Iowa State Memorial Union

Robert Geoffroy - 2nd Lieutenant

Rank: 2nd Lieutenant
Date Of Birth: : Jan 27, 1922
Date Of Death: Oct 16, 1944
War / Conflict: World War II
Hometown: Sterling, Illinois
Gold Star Hall - Wall Location: West Wall (by Entrance Door)

Biography

Year at ISU: 1944

Second Lieutenant Robert Geoffroy was born to Howard Oscar Geoffroy and Eva E. Williams on January, 27th, 1922. He grew up an only child in Sterling, Illinois.

Sterling is a small city in Northwest Illinois, most commonly known for its long association with manufacturing and the steel industry. This is why it was nicknamed “The Hardware Capital of the World.”  

Robert graduated from St Mary’s Community High School in 1939. During his high school years, he participated in band, orchestra, and was an athletics manager.

Robert went on to become an engineering student at Iowa State University. Robert was also interested in the Phi Kappa Psi fraternity, and was initiated on April 29, 1941. He eventually became the president of his pledge class.

His Phi Kappa Psi brothers, who affectionately called him Jeff, remembered him having a sparkling wit and ready humor. In addition to the time he spent on fraternity activities, he was extremely involved on campus. Whether it was for the Society of American Military Engineers, the Newman Club, or intramural athletics, Robert was always busy contributing to the Iowa State community.

The outbreak of World War II meant the Beta Chapter house had to temporarily close, as did many other Iowa State fraternities. Iowa State’s on-campus housing was used to accommodate military trainees during the war; fraternity houses were then leased to the University to fulfill student housing needs. As the chapter steward Robert wrapped up the business affairs of the house before, he too, joined the military.

Robert enlisted on June 10, 1943, and entered the service on August 9 that same year in Chicago, Illinois.  He passed his mental, psycho-motor and physical examinations at the Army Air Force’s Classification Center in Nashville, Tennessee, and was eligible for his first choice to attend training to become a navigator.

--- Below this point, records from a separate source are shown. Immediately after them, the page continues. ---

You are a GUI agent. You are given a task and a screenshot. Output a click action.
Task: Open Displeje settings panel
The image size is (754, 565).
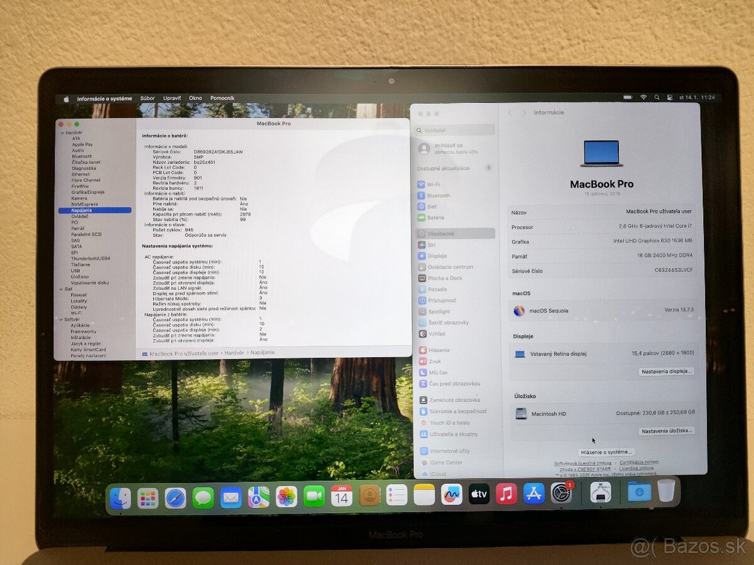click(x=437, y=256)
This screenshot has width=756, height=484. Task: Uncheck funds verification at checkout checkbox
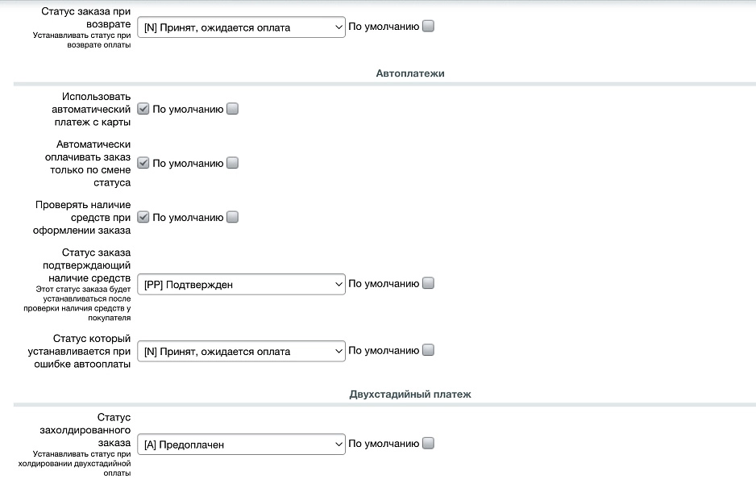(143, 217)
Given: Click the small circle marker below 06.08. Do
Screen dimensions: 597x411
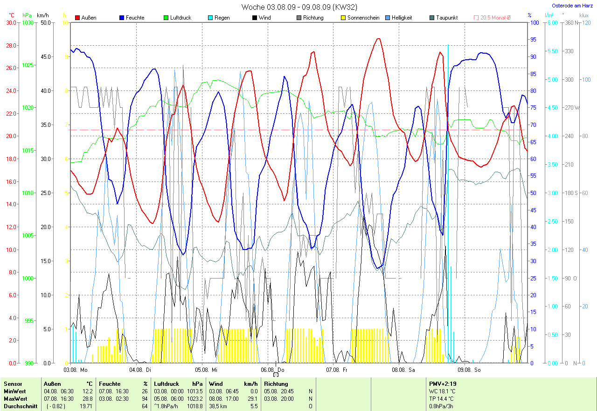Looking at the screenshot, I should point(276,375).
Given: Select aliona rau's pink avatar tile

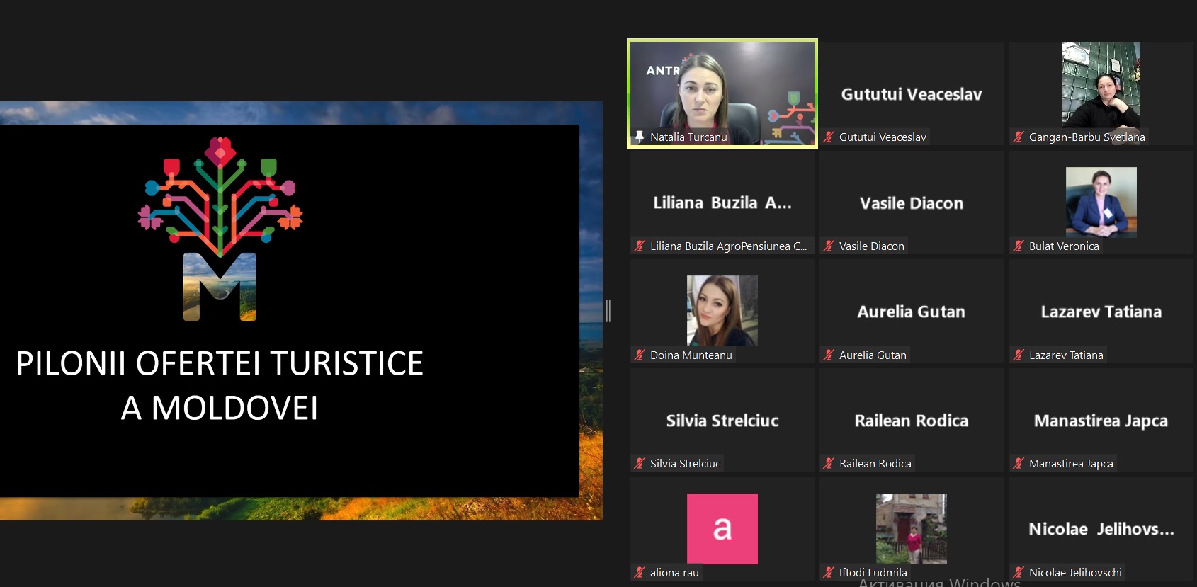Looking at the screenshot, I should click(x=722, y=528).
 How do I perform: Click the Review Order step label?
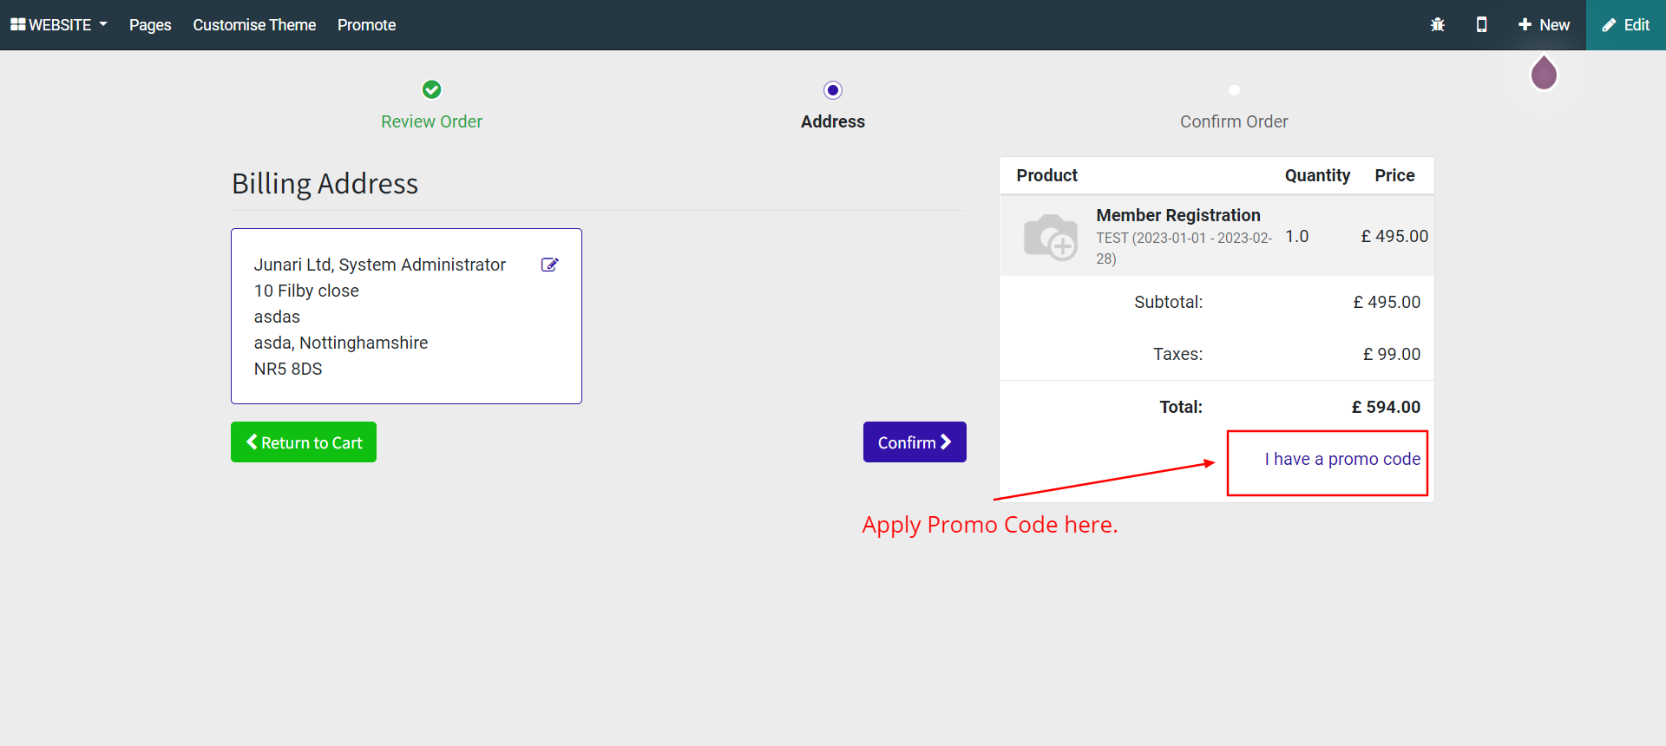(431, 121)
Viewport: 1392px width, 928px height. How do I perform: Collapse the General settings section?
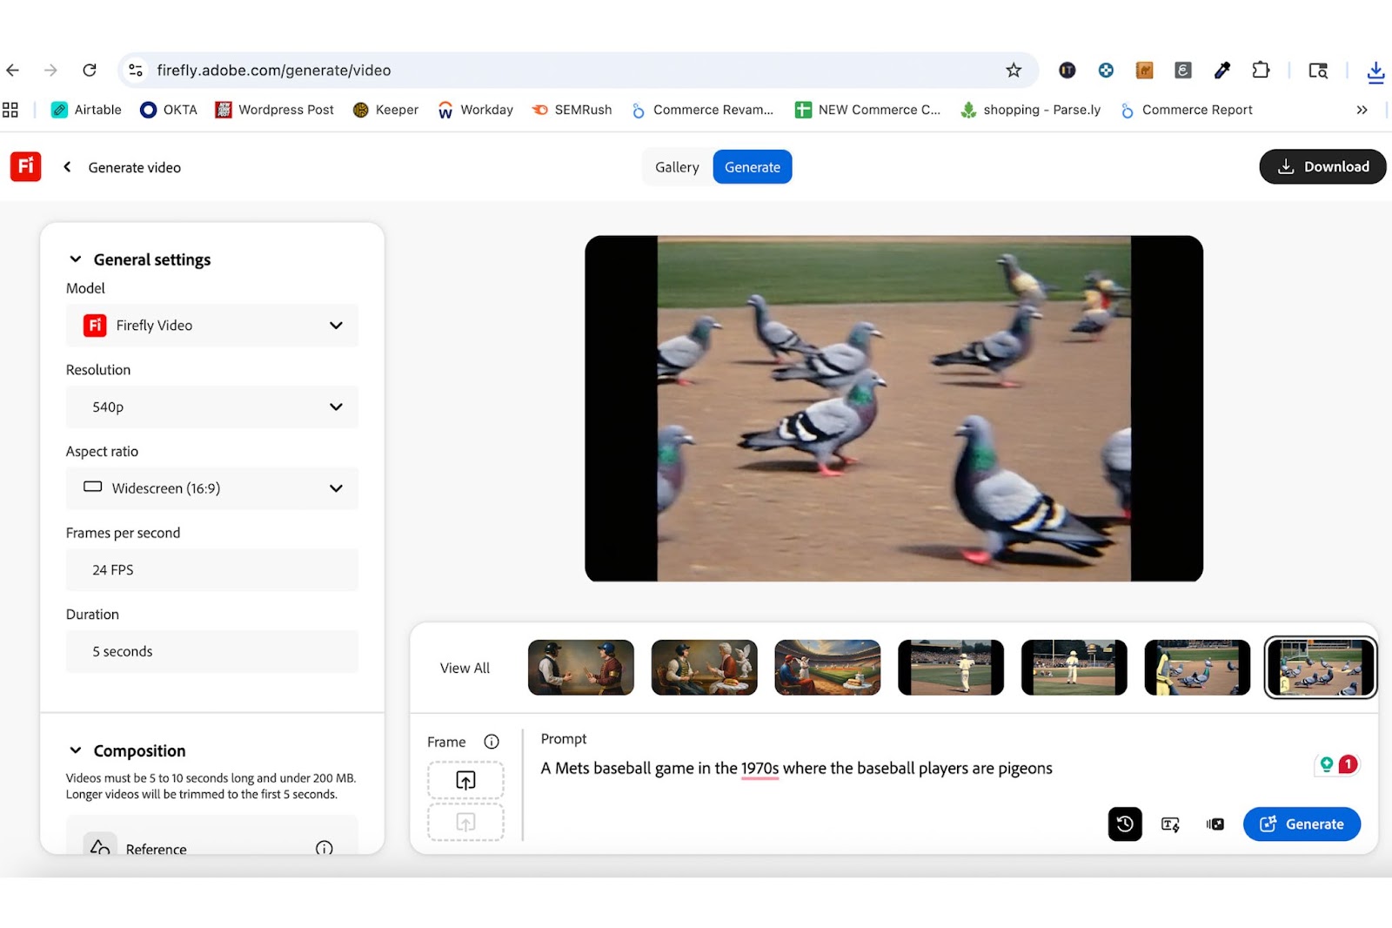click(76, 259)
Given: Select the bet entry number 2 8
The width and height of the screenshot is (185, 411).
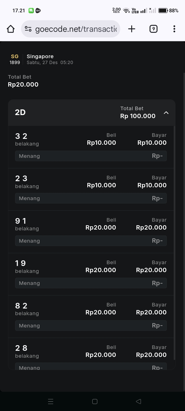Looking at the screenshot, I should [x=21, y=348].
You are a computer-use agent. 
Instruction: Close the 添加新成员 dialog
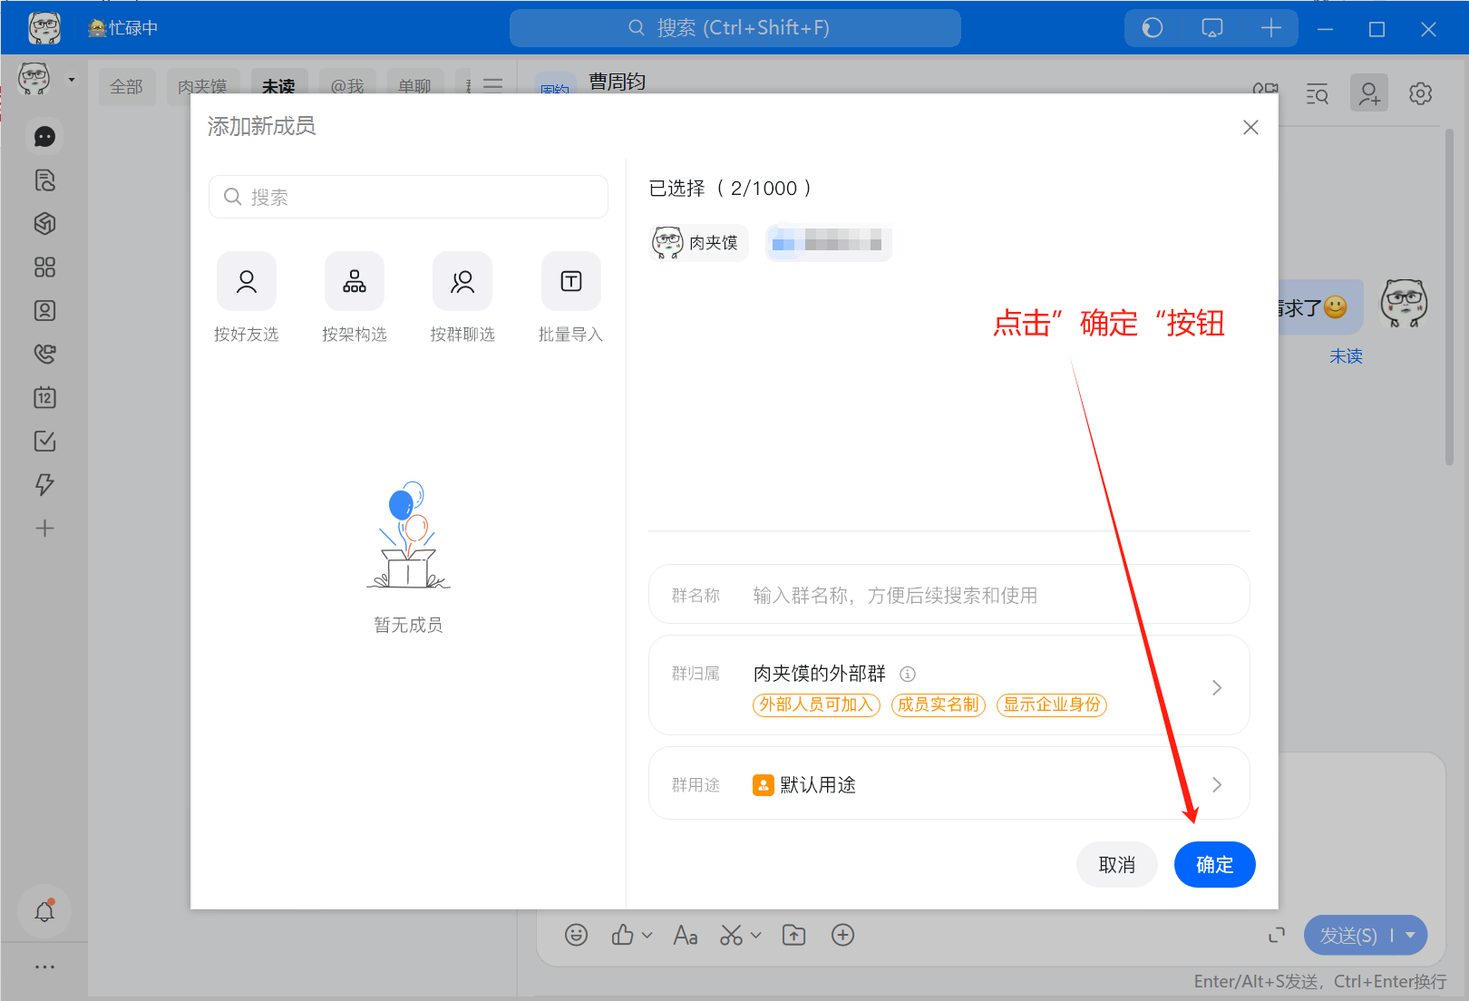coord(1250,127)
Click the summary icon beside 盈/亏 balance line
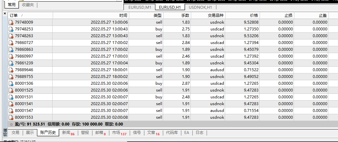 tap(11, 124)
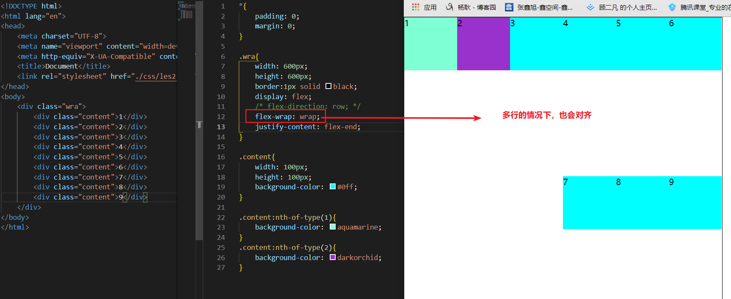Screen dimensions: 731x299
Task: Click the black border color swatch
Action: pyautogui.click(x=328, y=86)
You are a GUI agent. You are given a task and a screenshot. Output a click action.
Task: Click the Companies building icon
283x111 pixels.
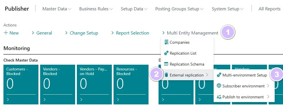[166, 42]
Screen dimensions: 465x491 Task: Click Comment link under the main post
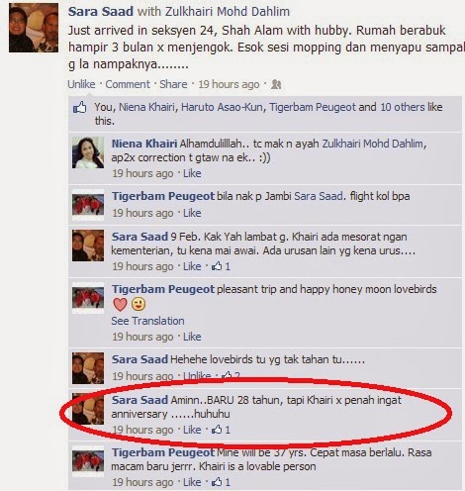tap(128, 84)
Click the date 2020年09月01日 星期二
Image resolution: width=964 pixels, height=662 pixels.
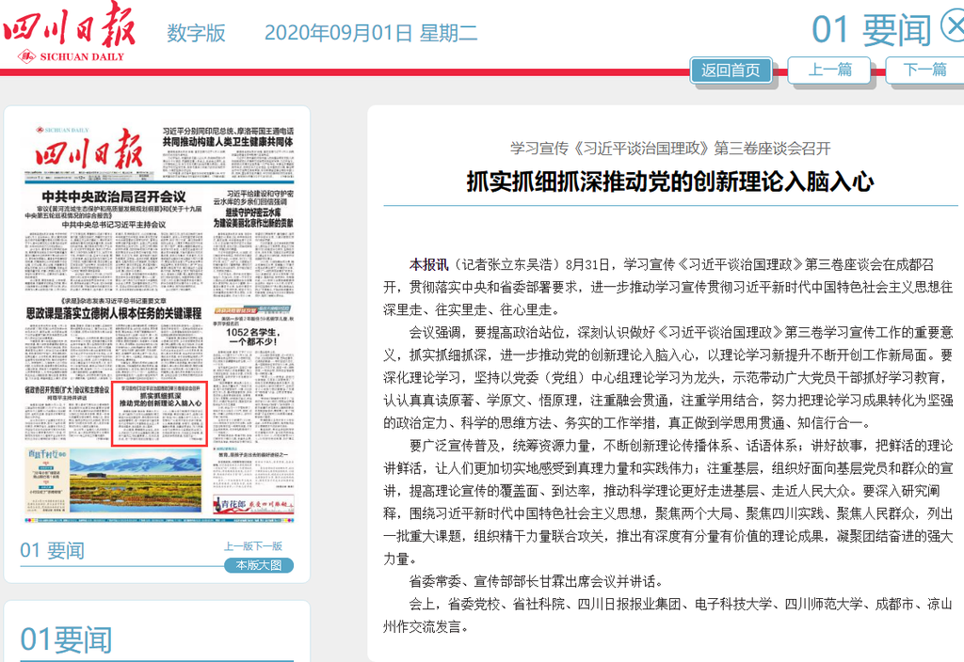pos(370,33)
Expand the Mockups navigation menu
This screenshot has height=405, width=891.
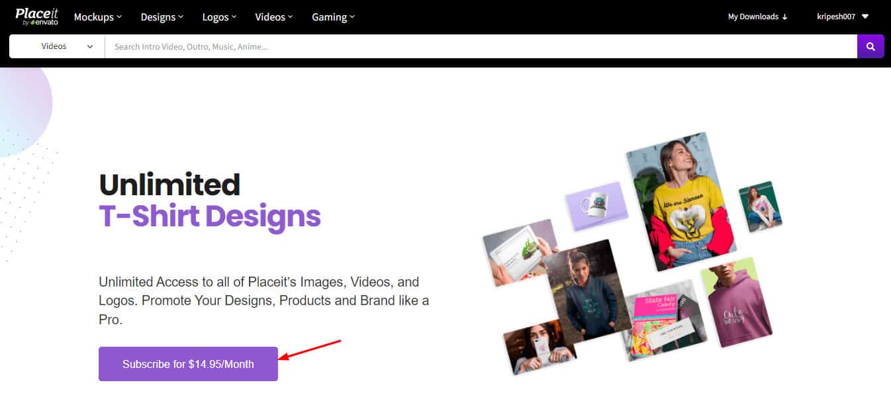click(x=98, y=17)
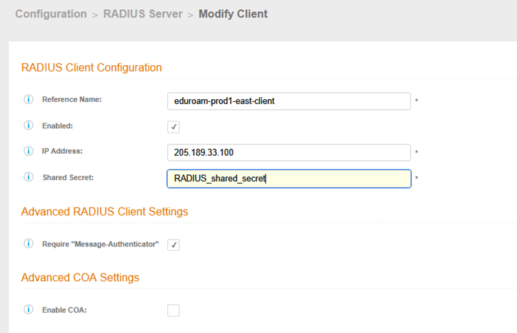
Task: Focus the Reference Name text field
Action: [x=288, y=101]
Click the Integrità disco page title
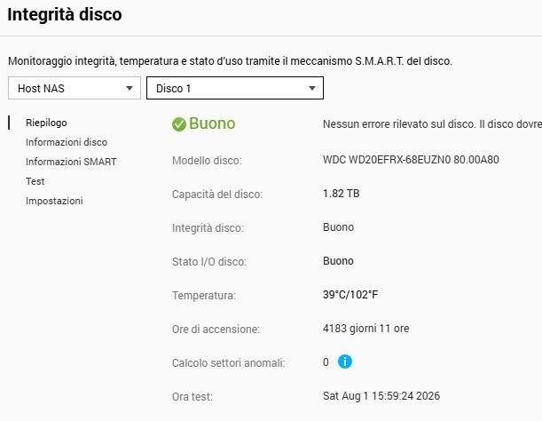The height and width of the screenshot is (421, 542). click(65, 14)
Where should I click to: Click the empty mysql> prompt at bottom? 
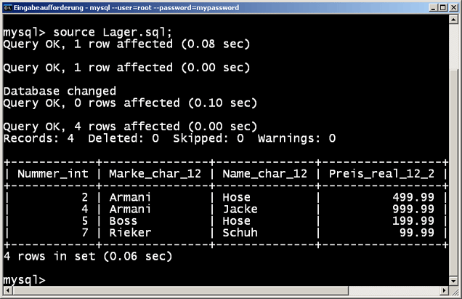click(24, 280)
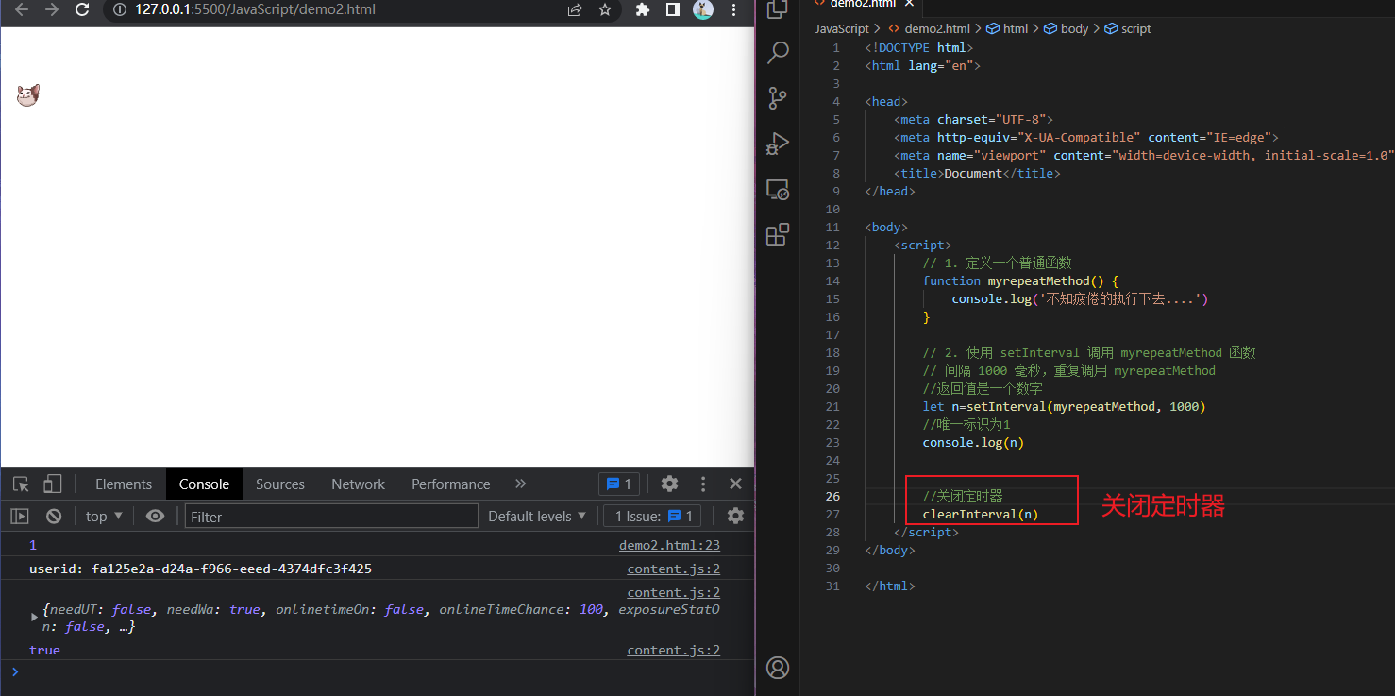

He received his commission as a second lieutenant on September 25th, 1944, after training at Maxwell Field, Alabama, and earning his navigator wings at the Army Air Force Navigation School at San Marcos, Texas. Described as “unusually brilliant,” Robert completed his course of study at Bucknell University in four-months, instead of the prescribed eight-months, with an average of 99.7, said to be the highest grade average achieved by a cadet.

After the completion of his training, and his commissioning, the Army Air Force granted him a seven-day leave that he spent at home with his parents in Sterling. After that leave, Robert reported to Westover Field, Massachusetts on October 5, 1944, as the navigator of a B-24 Liberator bomber.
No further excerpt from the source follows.